# 1 mfrb of pen blanks for 1 newbie pen turner



## David Seaba (Jul 12, 2014)

I have a mfrb of blank all different sizes and flavors. For one new pen turner. There are some stabilized blanks in this box also. Around 120 blanks. I will pay shipping also. Thank you.
David

Reactions: Way Cool 3 | +Karma 2


----------



## Sprung (Jul 12, 2014)

Between you and Andrew, the generosity is flowing at WB today! Nice batch of pen blanks!

(Actually thought of you earlier today, David, when I was going through the blanks and kits I have, including the ones I received from you, and choosing what to make for my second pen! Planning to hopefully make 7 or 8 pens in the next couple weeks!)

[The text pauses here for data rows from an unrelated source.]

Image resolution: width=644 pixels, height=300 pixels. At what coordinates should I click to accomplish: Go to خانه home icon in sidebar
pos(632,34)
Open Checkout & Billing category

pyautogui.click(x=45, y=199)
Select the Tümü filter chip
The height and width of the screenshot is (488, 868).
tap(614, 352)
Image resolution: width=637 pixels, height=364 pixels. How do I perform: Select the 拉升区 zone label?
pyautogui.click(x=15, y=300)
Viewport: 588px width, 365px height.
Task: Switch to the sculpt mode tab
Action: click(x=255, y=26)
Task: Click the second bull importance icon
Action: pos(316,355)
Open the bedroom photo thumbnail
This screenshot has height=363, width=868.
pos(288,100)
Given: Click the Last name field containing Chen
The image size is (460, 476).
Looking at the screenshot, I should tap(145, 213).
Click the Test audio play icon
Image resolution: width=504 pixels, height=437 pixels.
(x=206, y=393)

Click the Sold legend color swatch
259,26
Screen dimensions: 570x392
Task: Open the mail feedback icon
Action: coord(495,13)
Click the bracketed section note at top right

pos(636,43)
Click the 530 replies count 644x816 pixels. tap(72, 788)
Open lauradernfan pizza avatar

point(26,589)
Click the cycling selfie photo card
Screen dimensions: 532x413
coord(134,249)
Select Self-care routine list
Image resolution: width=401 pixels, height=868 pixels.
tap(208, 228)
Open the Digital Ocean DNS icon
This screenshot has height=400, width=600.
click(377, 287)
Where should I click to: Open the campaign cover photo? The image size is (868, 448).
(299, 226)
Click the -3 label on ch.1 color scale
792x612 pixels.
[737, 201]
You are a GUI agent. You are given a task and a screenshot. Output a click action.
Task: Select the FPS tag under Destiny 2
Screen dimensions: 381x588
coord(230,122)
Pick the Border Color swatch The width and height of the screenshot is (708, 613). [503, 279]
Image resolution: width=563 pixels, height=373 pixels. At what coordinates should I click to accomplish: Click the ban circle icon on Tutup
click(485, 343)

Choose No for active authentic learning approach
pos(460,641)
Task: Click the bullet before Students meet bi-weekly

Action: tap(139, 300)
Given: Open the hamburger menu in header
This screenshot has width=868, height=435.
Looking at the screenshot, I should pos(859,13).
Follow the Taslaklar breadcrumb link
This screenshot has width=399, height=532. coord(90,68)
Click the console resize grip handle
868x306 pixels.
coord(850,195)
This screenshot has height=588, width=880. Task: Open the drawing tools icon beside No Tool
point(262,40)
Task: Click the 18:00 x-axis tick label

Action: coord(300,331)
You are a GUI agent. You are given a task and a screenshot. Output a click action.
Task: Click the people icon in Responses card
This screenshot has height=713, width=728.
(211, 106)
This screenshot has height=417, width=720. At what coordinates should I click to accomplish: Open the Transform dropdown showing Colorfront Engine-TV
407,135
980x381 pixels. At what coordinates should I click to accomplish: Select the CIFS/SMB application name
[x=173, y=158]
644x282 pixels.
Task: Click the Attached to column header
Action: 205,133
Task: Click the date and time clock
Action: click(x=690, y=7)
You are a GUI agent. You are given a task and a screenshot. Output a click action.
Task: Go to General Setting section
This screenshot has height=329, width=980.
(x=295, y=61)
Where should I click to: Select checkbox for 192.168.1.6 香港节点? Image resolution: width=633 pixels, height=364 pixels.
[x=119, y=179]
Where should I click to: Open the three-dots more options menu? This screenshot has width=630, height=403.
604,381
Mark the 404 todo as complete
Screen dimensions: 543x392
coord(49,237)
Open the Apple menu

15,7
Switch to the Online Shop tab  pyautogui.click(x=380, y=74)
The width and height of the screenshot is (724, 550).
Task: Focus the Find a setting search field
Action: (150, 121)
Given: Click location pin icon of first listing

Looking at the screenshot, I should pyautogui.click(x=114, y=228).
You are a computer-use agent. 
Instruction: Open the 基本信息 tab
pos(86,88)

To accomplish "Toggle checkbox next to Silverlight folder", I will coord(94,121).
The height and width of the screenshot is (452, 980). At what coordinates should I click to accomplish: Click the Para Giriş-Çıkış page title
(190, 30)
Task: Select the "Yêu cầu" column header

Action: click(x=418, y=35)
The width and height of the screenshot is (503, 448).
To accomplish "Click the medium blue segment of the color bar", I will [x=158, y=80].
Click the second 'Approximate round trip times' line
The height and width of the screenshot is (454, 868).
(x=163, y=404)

Reactions: Like 1 | Thank You! 1 | Agree 2


----------



## Wildthings (Jul 12, 2014)

HOLY COW wish I was a newbie!!! WAAAAY COOL David - KUDOS to you too !!

Reactions: Like 1 | Agree 1


----------



## David Seaba (Jul 12, 2014)

@Sprung I look forward to seeing some more of your great looking pens.
David

Reactions: Thank You! 1


----------



## David Seaba (Jul 12, 2014)

@Wildthings 
I'm lucky enough to have a Great looking pen and pencil from you. From the last pen swap.

David

Reactions: Like 1 | Thank You! 1


----------



## gman2431 (Jul 12, 2014)

I agree, the generosity today is outstanding!

Reactions: Agree 2


----------



## Johnturner (Jul 12, 2014)

You are a good person David. The amount of "packing peanuts" I get in every WB box I open never ceases to amaze me. You guys are the greatest and I am proud to be associated with such a good group of people!

Reactions: Thank You! 1 | Agree 3


----------



## Glen (Jul 12, 2014)

David Seaba said:


> I have a mfrb of blank all different sizes and flavors. For one new pen turner. There are some stabilized blanks in this box also. Around 120 blanks. I will pay shipping also. Thank you.
> David
> 
> View attachment 55482


Hi I'm new to pen turning my buddy just showed me the pens he turns I want to do it to if the blanks are up yet I could use them I'm still buying the tools and lathe Sunday so any help would be great full thank you again and I hope I learn alot from this site looking forward to the learning process

Reactions: Like 2


----------



## David Seaba (Jul 12, 2014)

There yours Glen.
I will send you a pm to get your address. 
David

Reactions: Like 1


----------



## fredito (Jul 12, 2014)

Wow. The generosity on web never stops!


----------



## Wildthings (Jul 12, 2014)

David Seaba said:


> @Wildthings
> I'm lucky enough to have a Great looking pen and pencil from you. From the last pen swap.
> 
> David



Awww David thanks - now where's that blushing smiley face?


----------



## Karl_99 (Jul 12, 2014)

Glen said:


> Hi I'm new to pen turning my buddy just showed me the pens he turns I want to do it to if the blanks are up yet I could use them I'm still buying the tools and lathe Sunday so any help would be great full thank you again and I hope I learn alot from this site looking forward to the learning process



Glen: Welcome to the joy of penturning. Please PM me your address and I will send some pen kits your way ...

Reactions: Like 2 | +Karma 2


----------



## Kevin (Jan 16, 2015)

Looks like Glen did a snatch and grab.

Reactions: Agree 2


----------



## Tclem (Jan 16, 2015)

Me me me me me


----------



## gman2431 (Jan 16, 2015)

Tclem said:


> Me me me me me


LOL! Easy bud contest is over.

Reactions: Like 1


----------



## kazuma78 (Jan 16, 2015)

Wow awesome gesture and some super nice blanks!


----------



## Kevin (Jan 16, 2015)

I only saw this thread because Glen's birthday popped up but it's sad he didn't so much as give an update after such generosity. Oh well the sun still shines on Tony's shiny pate once a day . . . . . 



(if I'm on the revenge list I'm going to have my fun . . . . )

Reactions: Like 1 | Agree 1 | Funny 3


----------



## kazuma78 (Jan 16, 2015)

Oh man I didn't realize this thread was so old. Whoops!


----------



## Kevin (Jan 16, 2015)

kazuma78 said:


> Oh man I didn't realize this thread was so old. Whoops!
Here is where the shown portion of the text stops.